Updated: May 23
Artificial Intelligence(AI) algorithms are great at working with structured and tabular data. The information is organized in structured data! Since each row is represented by several columns, it is straightforward to answer various questions about the data such as relationships between columns/rows, or predicting the value of a column from the value of the other columns. On the other hand, humans seem to approach problems in a completely different way. We only need to reach a description of the problem in a known language. Once we understand the concept of the problem, we create a model either in our brain or on paper to solve it. Although humans may not resemble the computers’ speed in computing, there is no doubt that conventional AI algorithms and human problem solving differ fundamentally.

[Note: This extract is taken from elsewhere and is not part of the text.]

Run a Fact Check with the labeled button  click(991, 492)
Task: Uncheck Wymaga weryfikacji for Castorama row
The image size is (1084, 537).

The ultimate goal of AI is to have a human understanding as well as computers’ computing power. Most researchers and philosophers believe that natural language understanding (NLU) is the term that separates AI from humans, and if AI systems can reach the level of human language understanding, they can perceive as humans do. Natural Language Processing (NLP) is a subfield of machine learning that aims to process text at all levels. From the most fundamental processes, like spell-checking, to the most conceptual processes, like content generation. In this blog post, we will learn more about the methods that are used in the NLP field for different text processing tasks, from simple to complex ones.
Rule-based vs. Statistical NLP
NLP algorithms can be divided into two main categories: rule-based and statistical. Rule-based algorithms process their input text with a series of handcrafted rules. We might use a rule-based algorithm to classify the sentiment of text into three categories: negative, neutral, and positive, based on predefined sets of keywords. The model predicts the class with the most significant number of keywords in the input text. However, statistical NLP uses machine learning algorithms to train a model that predicts text sentiment using labeled data. Unlike rule-based algorithms, statistical methods do not require handcrafted keyword design, and the more data they are provided, the higher the accuracy.
In recent years, rule-based methods have become less common as deep neural networks have gained significant performance in various tasks across multiple domains.
Bag-of-words and n-gram representations
Specific NLP problems, such as text classification, grammar, and word order, do not provide information about the text class, and the text class can only be determined by its keywords. This simple idea gave rise to the bag-of-words methods. The single letters and grammatical words are removed from the text, and the model sees the remaining words as a set. Thus, the model becomes significantly less complex so that the task can be learned faster with higher accuracy. The n-gram representation method is a more general form of the bag-of-word that stores word order up to n words in a row.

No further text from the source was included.